Ma allora perché la Juventus ha solo due coppe nonostante abbia avuto cicli con formazioni fortissime e alcuni fra i migliori giocatori del mondo? Fondamentalmente perché ha perso tre finali contro squadre più deboli (più una ai rigori con una squadra di forza equivalente): nel 1983 contro l'Amburgo ad Atene, nel 1997 contro il Borussia Dortmund a Monaco di Baviera e nel 1998 ad Amsterdam contro il peggior Real Madrid che abbia mai alzato una coppa. Con quelle tre vittorie e un pizzico di fortuna in più a Manchester contro il Milan nel 2003, la Juventus avrebbe 6 Champions League in bacheca e si racconterebbe un'altra storia, certo non quella del Real, ma qualcosa di più simile a quella del Bayern Monaco. Tre partite sbagliate e una sequenza rigori sfortunata possono definire il DNA non europeo di una squadra? Forse è un po' poco. Ma ormai è così: i tifosi della Juventus credono al distorsivo racconto della mancanza di mentalità europea e, in qualche modo, l'ambiente stesso è permeato da questa idea. Idea che viene contrastata dai numeri che descrivono un'altra realtà. Perché una squadra senza DNA europeo non può raggiungere 6 finali in 24 anni (che peraltro ne comprendono uno in Serie B e quelli della difficile ricostruzione post Calciopoli). Perché una squadra senza DNA europeo non può essere quinta nella cosiddetta classifica perpetua della Champions League (ovvero quella che conta i punti ottenuti in ogni singola partita) dopo Real Madrid, Bayern Monaco, Barcellona e Manchester United e davanti al Milan (sesto) e l'Inter (quattordicesima). Certo, è un modo scorretto di analizzare i numeri di un torneo che si basa sull'eliminazione diretta (le classifiche sono comunque compilate dall'Uefa, ndr), ma è una mappa statistica che riposiziona la Juventus nelle prime cinque d'Europa con una media punti di 1,75 non distantissima dall'1,90 del Real.

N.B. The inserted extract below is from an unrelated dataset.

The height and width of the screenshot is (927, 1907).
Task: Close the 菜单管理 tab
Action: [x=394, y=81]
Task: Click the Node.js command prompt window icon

Fino al confine? No, se proprio deve esserci una parodia del motto bianconero sarebbe più adatto: Fino alla finale. Perché resta, indubbiamente, il palmares scarno e questo inchioda la Juventus alla sua ossessione per la Coppa dalle grandi orecchie. Ma il luogo comune della Juventus poco adatta alle coppe, vincente solo in Italia e, soprattutto, senza DNA europeo dovrebbe essere abbandonato dall'ambiente bianconero, come primo passo verso l'abbandono di certe ansie senza dubbio inutili.

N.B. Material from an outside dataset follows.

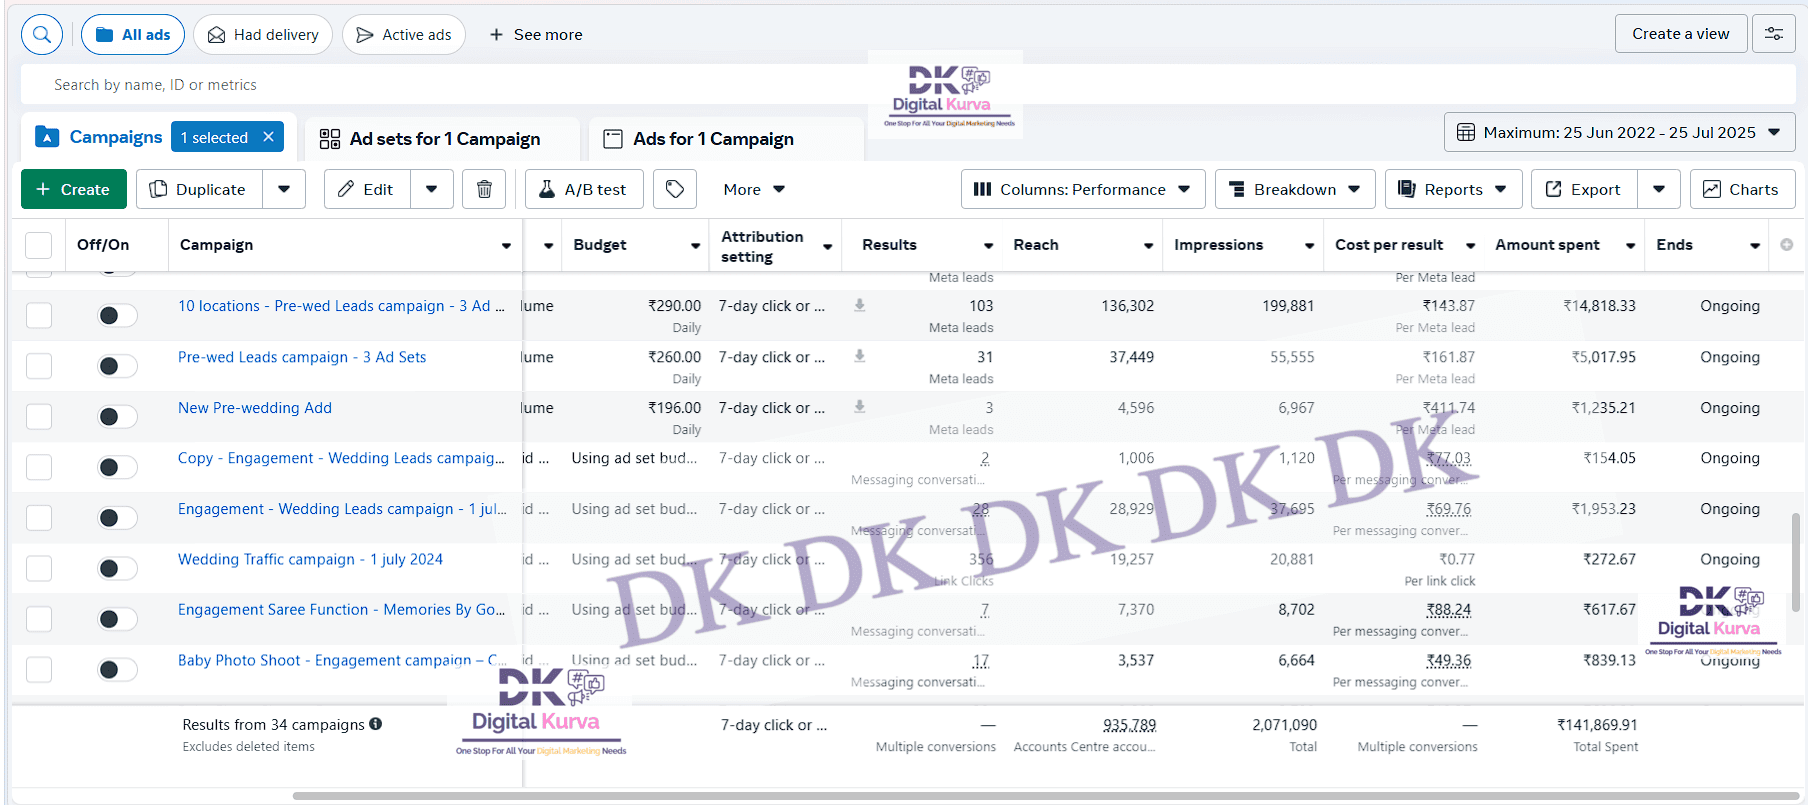Click the green Create button
This screenshot has height=805, width=1808.
point(73,189)
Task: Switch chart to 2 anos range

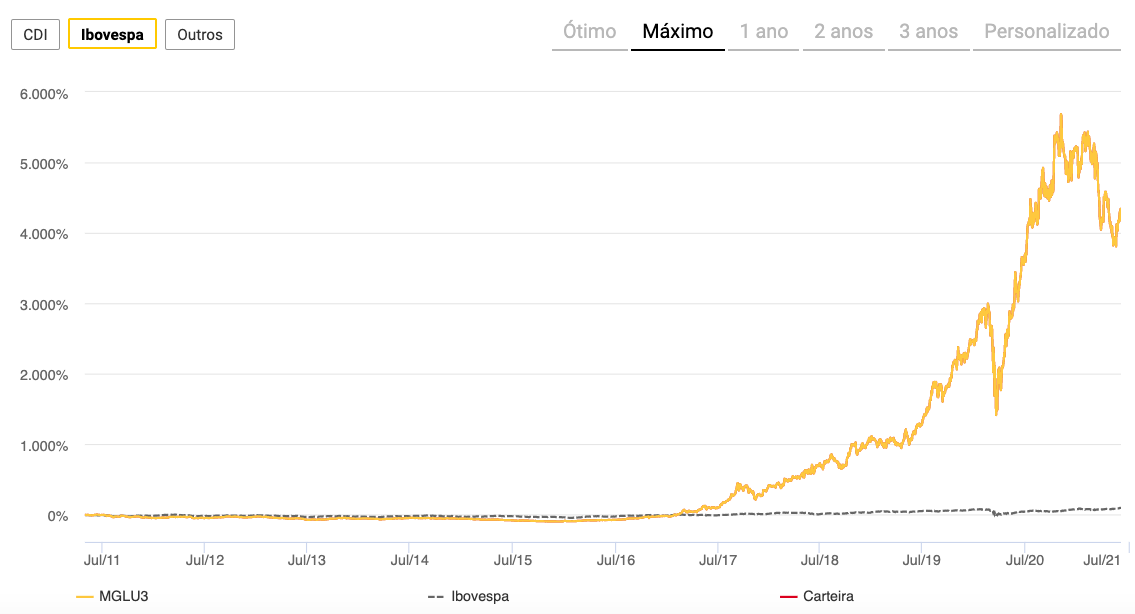Action: 843,31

PS Si dice che la maledizione europea della Juventus sia iniziata nel 1958, quando una delle formazioni bianconere più forti di sempre si buttò via nel primo turno di Coppacampioni perdendo 7-0 a Vienna contro lo Sporting Wiener. Circola addirittura una frase, fasulla, di Gianni Agnelli che recita: «Sivori non stravedeva per la Coppa dei Campioni. E difatti trovò il modo di marinare Vienna». In realtà Sivori a Vienna c'era, ma è vero che non ha mai gradito più di tanto le, allora scomodissime al limite dell'avventuroso, trasferte internazionali, impegnandosi sempre pochino in quell'ambito. E, considerato il peso specifico di Sivori in quella squadra, è un po' come se adesso Cristiano Ronaldo snobbasse il Ferencvaros per concentrarsi sulla Lazio di domenica. E' vero, invece, che Sivori saltò la trasferta a Sofia nel 1960: un'altra sonora sconfitta (4-1) che costò la seconda eliminazione al primo turno per la Juventus. Tuttavia fu l'autore del gol con cui la Juventus, per prima in Europa, espugnò il Santiago Bernabeu, battendo 1-0 il Real Madrid di Alfredo Di Stefano nel 1962: se il palcoscenico era esaltante, insomma, il Cabezon si impegnava. Cristiano Ronaldo, per fortuna di Pirlo, si gode anche i gol contro lo Spezia, figuriamoci quelli contro il Ferencvaros.